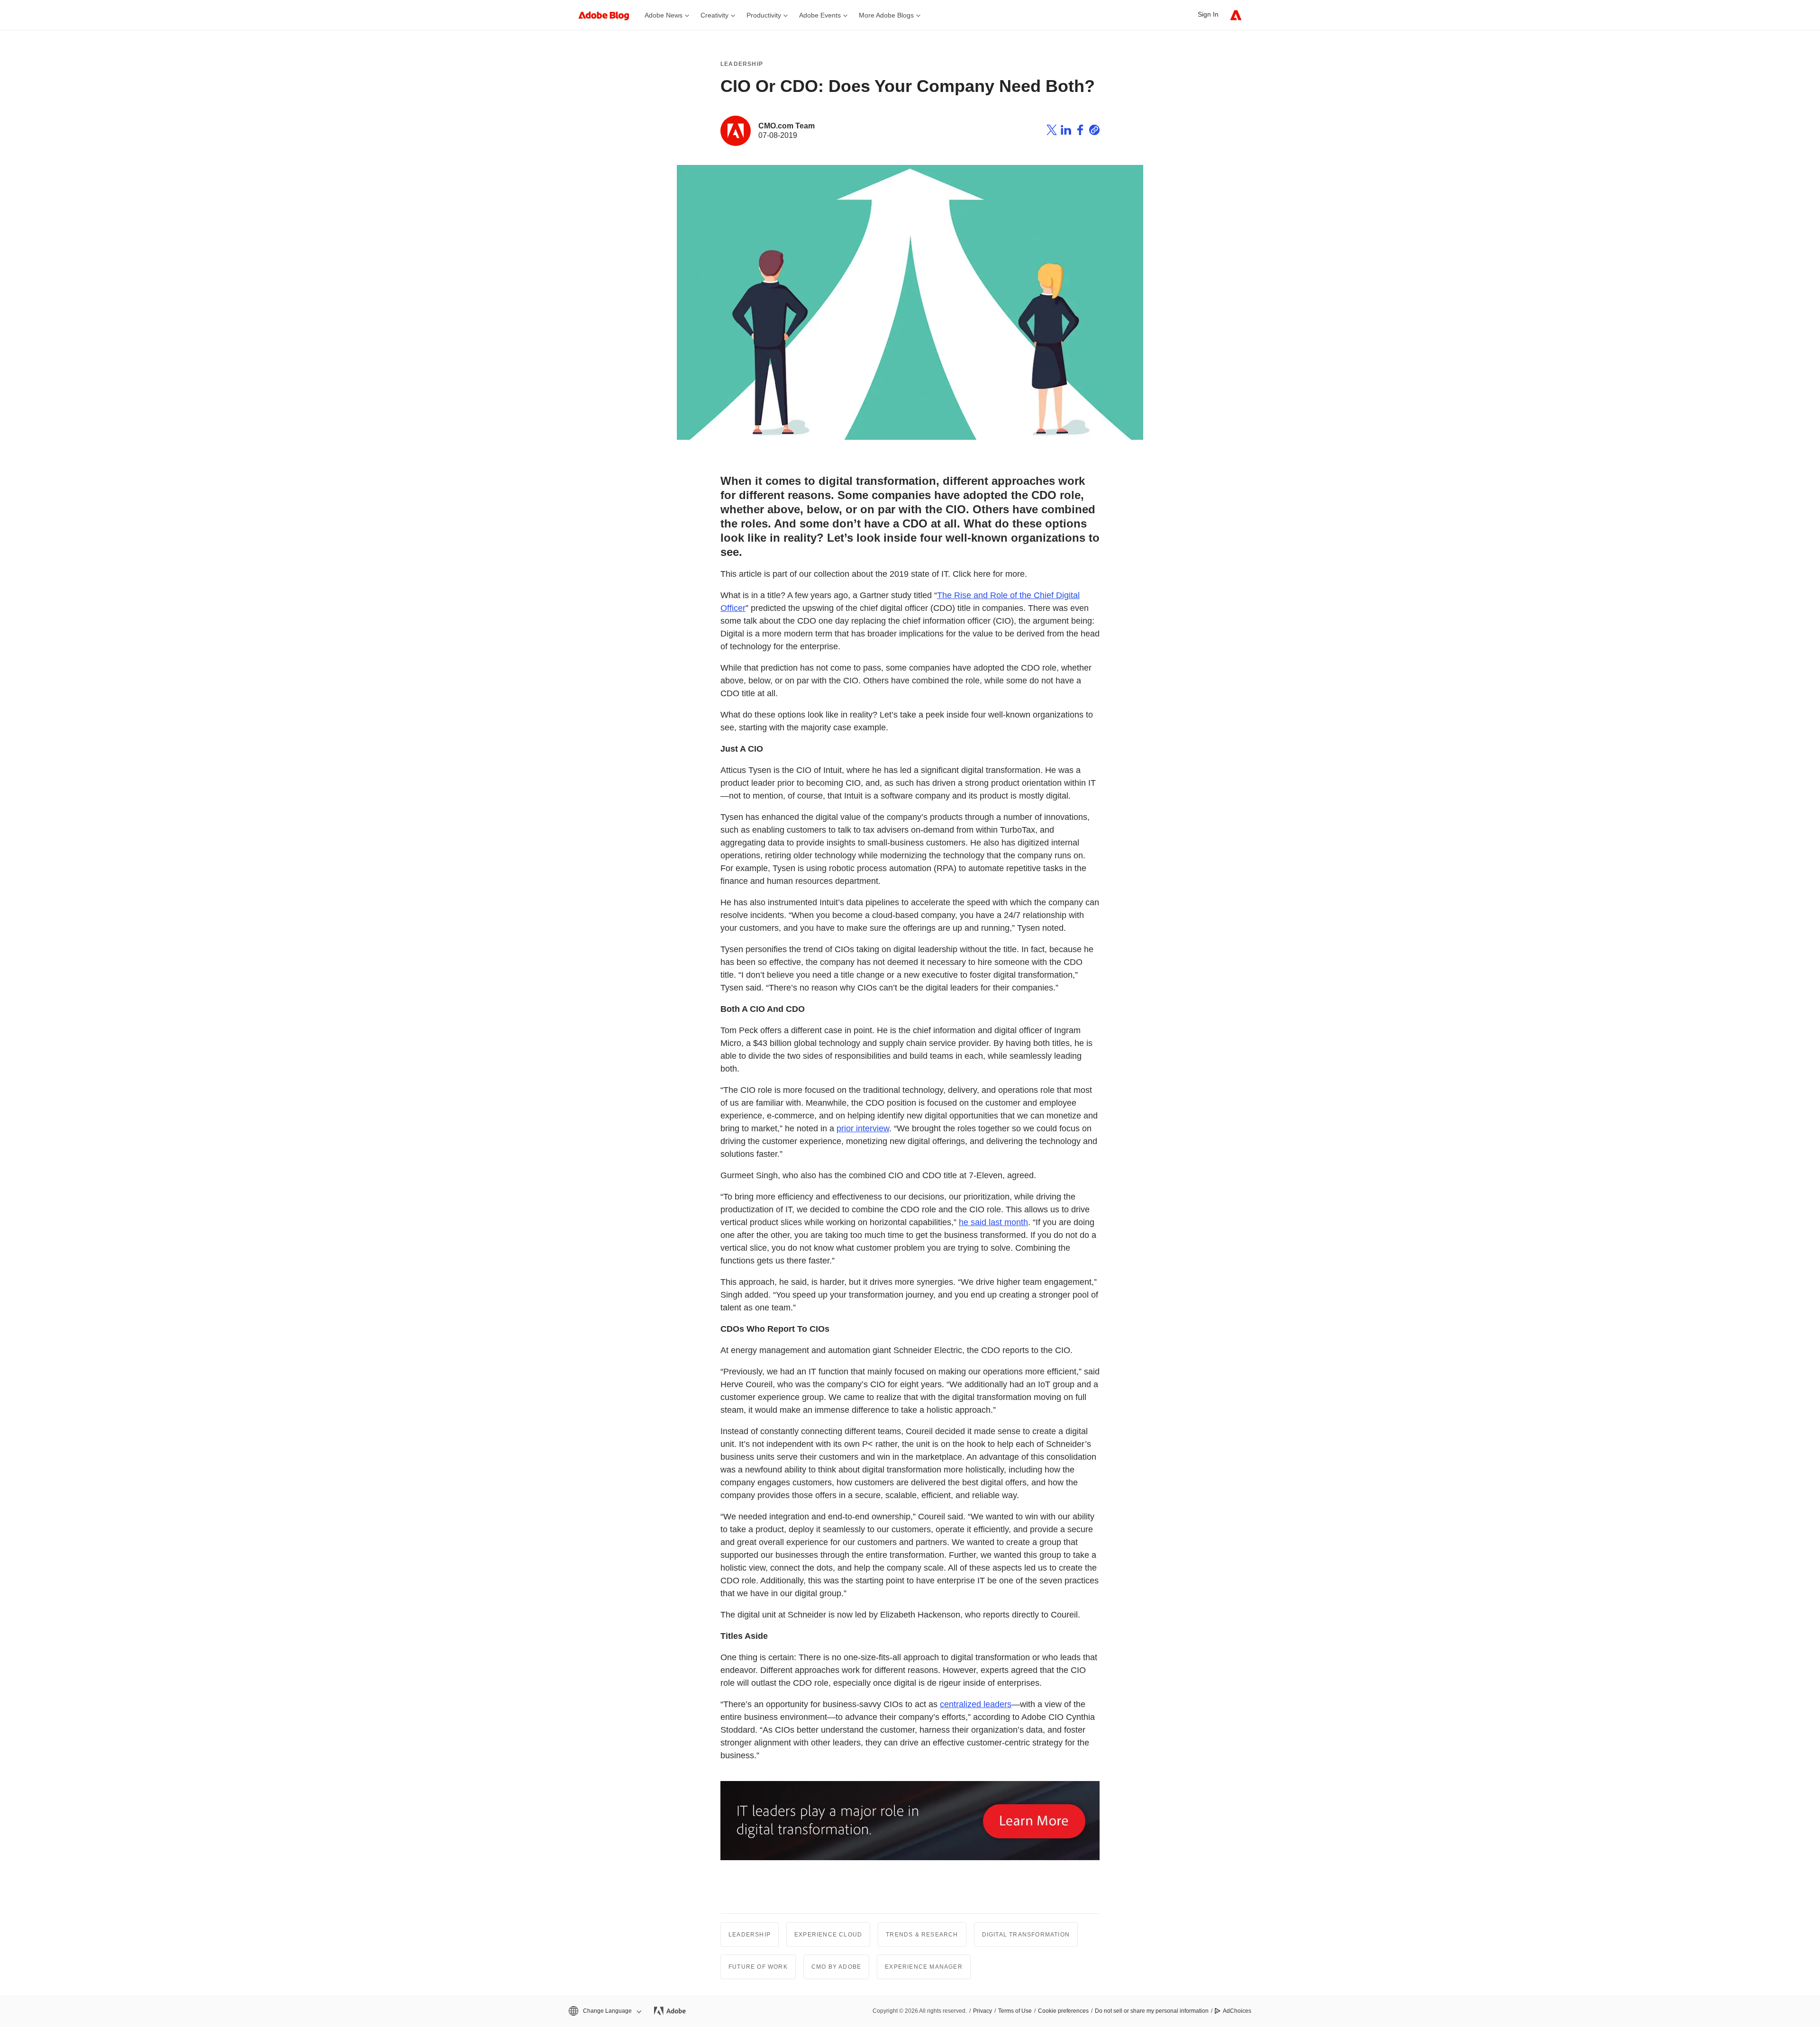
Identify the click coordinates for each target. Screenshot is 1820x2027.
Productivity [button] (763, 15)
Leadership (741, 64)
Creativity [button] (714, 15)
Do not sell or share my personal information (1152, 2011)
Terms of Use (1015, 2011)
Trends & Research (922, 1934)
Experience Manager (924, 1966)
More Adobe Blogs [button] (886, 15)
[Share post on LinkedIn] (1066, 131)
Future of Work (758, 1966)
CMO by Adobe (836, 1966)
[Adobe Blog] (608, 15)
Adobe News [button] (663, 15)
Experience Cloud (828, 1934)
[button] (604, 2011)
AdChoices (1237, 2011)
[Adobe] (1236, 15)
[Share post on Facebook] (1080, 131)
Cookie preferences (1063, 2011)
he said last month (993, 1222)
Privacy (982, 2011)
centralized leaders (975, 1704)
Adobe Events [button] (820, 15)
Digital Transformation (1026, 1934)
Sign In (1208, 14)
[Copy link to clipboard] (1094, 131)
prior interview (863, 1128)
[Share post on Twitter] (1051, 131)
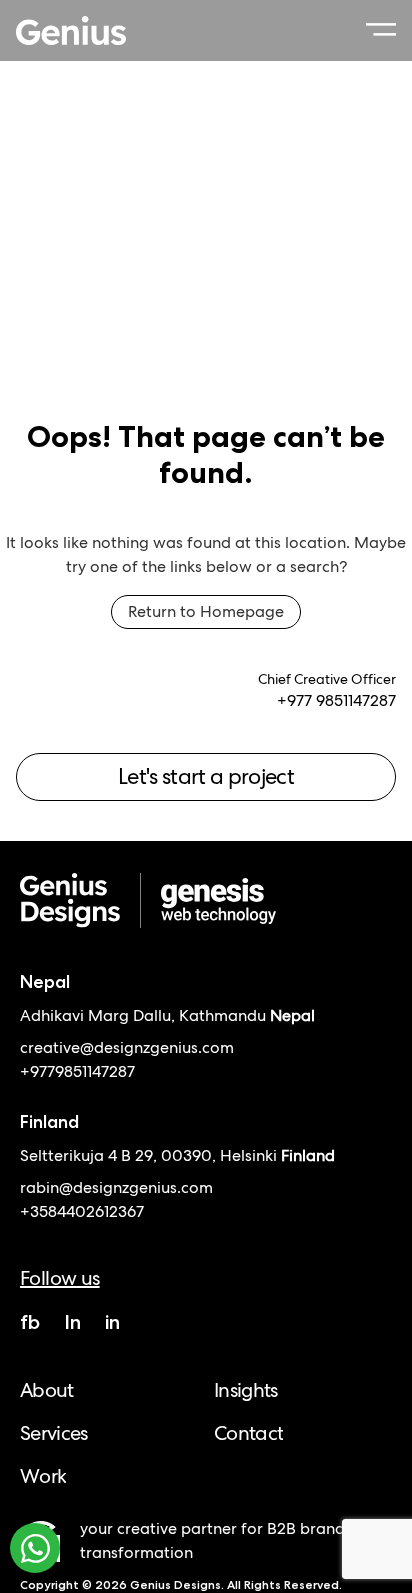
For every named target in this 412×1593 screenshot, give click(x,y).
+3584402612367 (82, 1211)
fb (30, 1322)
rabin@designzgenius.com (116, 1187)
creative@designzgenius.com (127, 1047)
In (72, 1322)
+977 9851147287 (336, 700)
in (112, 1322)
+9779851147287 (77, 1071)
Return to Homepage (206, 611)
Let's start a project (206, 776)
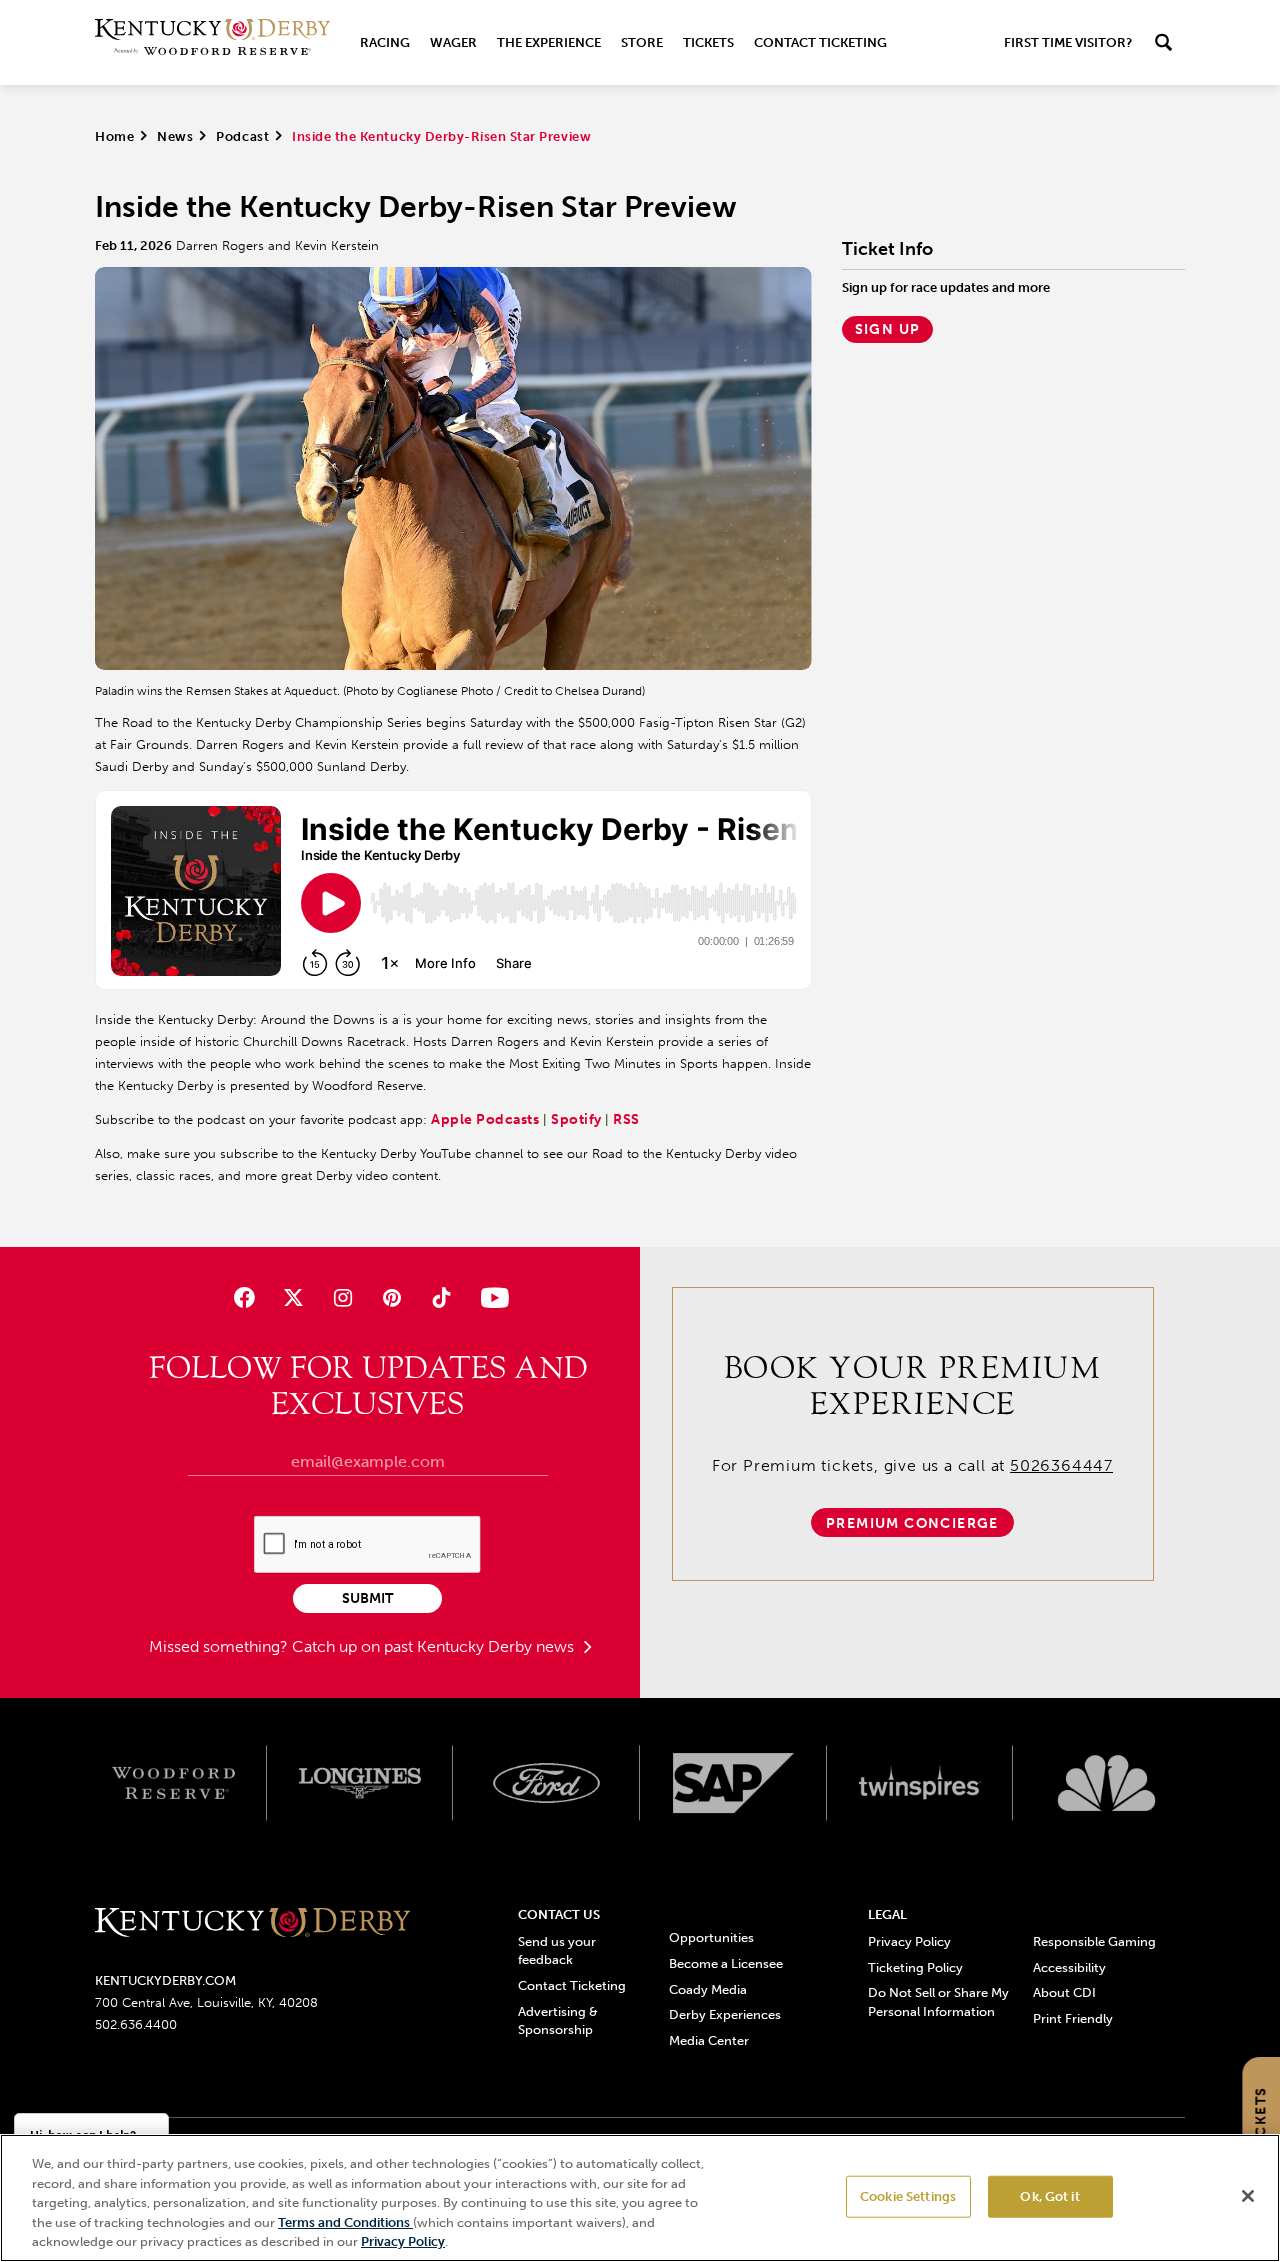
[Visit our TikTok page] (441, 1297)
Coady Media (708, 1989)
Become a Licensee (726, 1963)
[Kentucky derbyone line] (252, 1923)
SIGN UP (888, 329)
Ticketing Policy (915, 1967)
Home (114, 136)
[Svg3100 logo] (1106, 1783)
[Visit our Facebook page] (243, 1297)
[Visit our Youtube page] (490, 1297)
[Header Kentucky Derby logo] (212, 42)
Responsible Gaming (1094, 1941)
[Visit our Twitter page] (293, 1297)
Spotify (578, 1119)
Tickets (708, 42)
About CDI (1064, 1992)
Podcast (242, 136)
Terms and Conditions (345, 2222)
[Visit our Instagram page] (342, 1297)
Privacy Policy (909, 1941)
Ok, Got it (1049, 2196)
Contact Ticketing (820, 42)
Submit (367, 1598)
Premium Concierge (912, 1523)
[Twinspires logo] (920, 1783)
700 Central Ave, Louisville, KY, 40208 (206, 2002)
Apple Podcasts (485, 1119)
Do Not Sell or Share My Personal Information (938, 2001)
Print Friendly (1073, 2018)
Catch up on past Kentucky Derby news (435, 1646)
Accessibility (1069, 1967)
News (175, 136)
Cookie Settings (908, 2196)
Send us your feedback (557, 1950)
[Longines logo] (360, 1783)
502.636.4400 (136, 2024)
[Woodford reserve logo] (173, 1783)
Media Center (709, 2040)
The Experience (549, 42)
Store (642, 42)
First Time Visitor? (1068, 42)
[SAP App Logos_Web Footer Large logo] (733, 1783)
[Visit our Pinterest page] (392, 1297)
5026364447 (1061, 1465)
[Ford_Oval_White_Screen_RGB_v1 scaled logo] (546, 1783)
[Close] (1248, 2196)
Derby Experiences (725, 2014)
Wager (453, 42)
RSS (626, 1119)
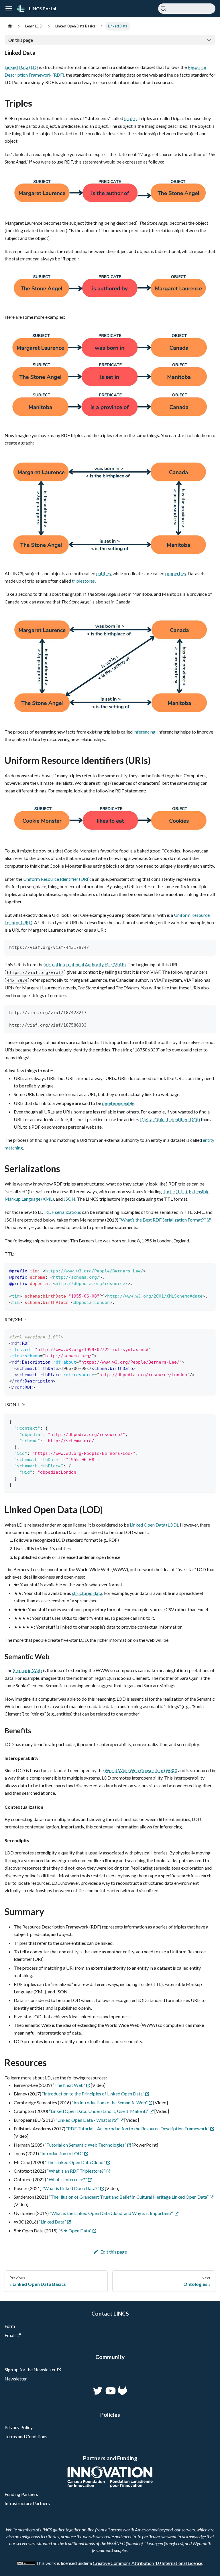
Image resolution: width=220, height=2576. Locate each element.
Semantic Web (27, 1670)
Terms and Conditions (26, 2436)
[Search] (186, 8)
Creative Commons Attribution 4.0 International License (147, 2563)
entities (103, 573)
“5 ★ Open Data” (74, 2230)
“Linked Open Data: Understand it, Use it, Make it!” (99, 2111)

• _Required action_
Reproduce exactly the line that contains "entities (103, 573)" together with each line after it to the end of the entries; include no other lines.

• _Completed exercise_
entities (103, 573)
“5 ★ Open Data” (74, 2230)
“Linked Open Data: Understand it, Use it, Make it!” (99, 2111)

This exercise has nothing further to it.